[Pointing records for text and elements]
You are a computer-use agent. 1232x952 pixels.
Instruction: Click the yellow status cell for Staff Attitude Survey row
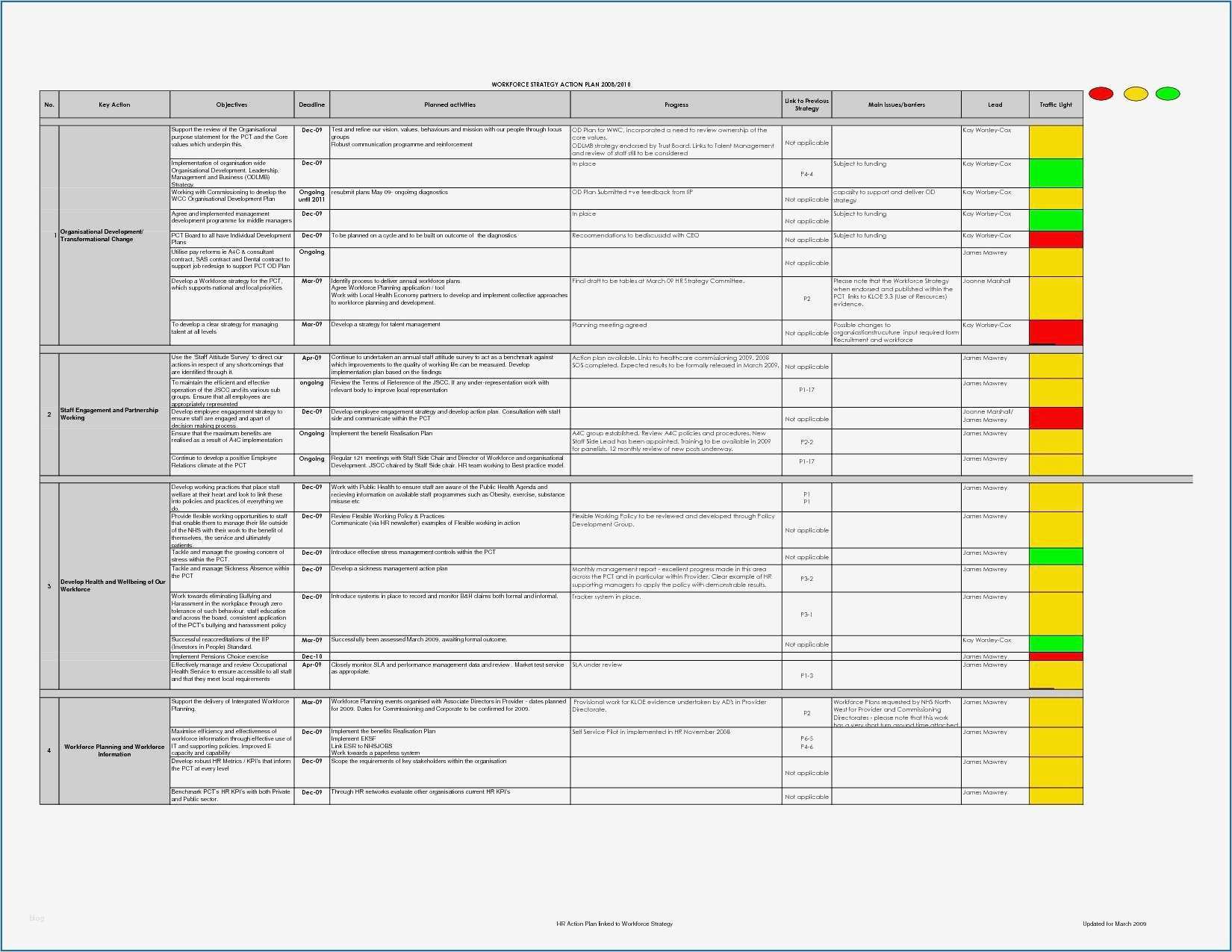[1055, 366]
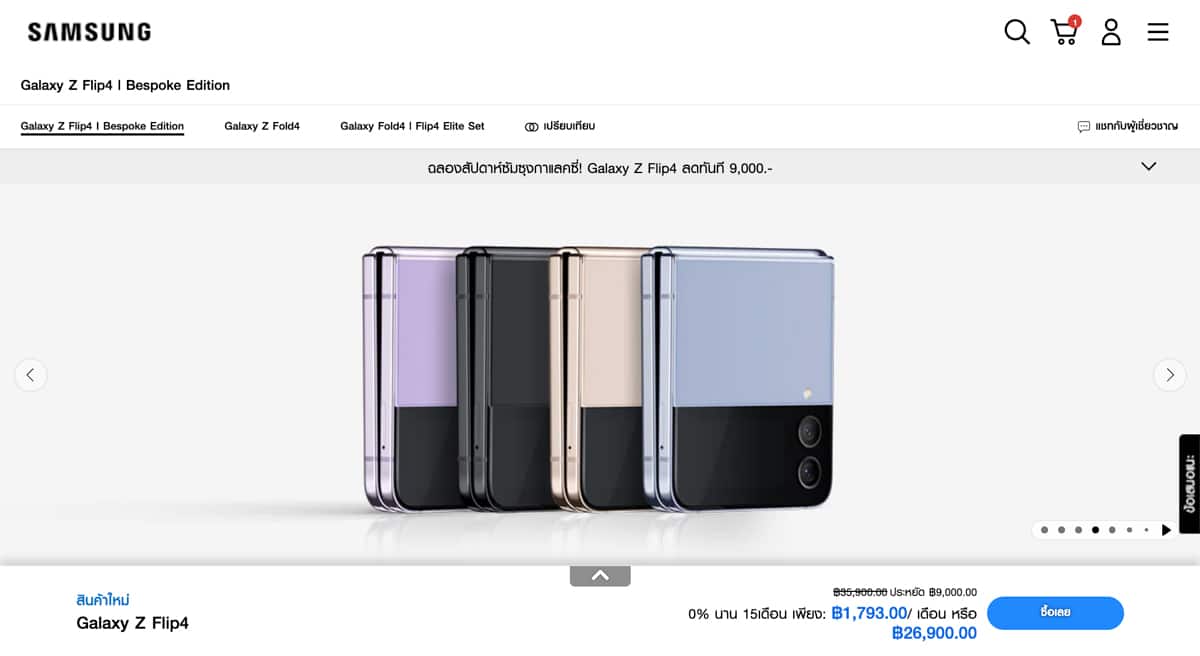Play the carousel autoplay button
Screen dimensions: 1200x656
[x=1166, y=530]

■ **The request**:
Reproduce every line of the material above word for word, omitting the pictures.

■ **Written answer**:
You are a computer-use agent. 1232x952 pixels.
Instruction: Click the yellow status cell for Staff Attitude Survey row
[1055, 366]
Play the carousel autoplay button
Screen dimensions: 1200x656
[x=1166, y=530]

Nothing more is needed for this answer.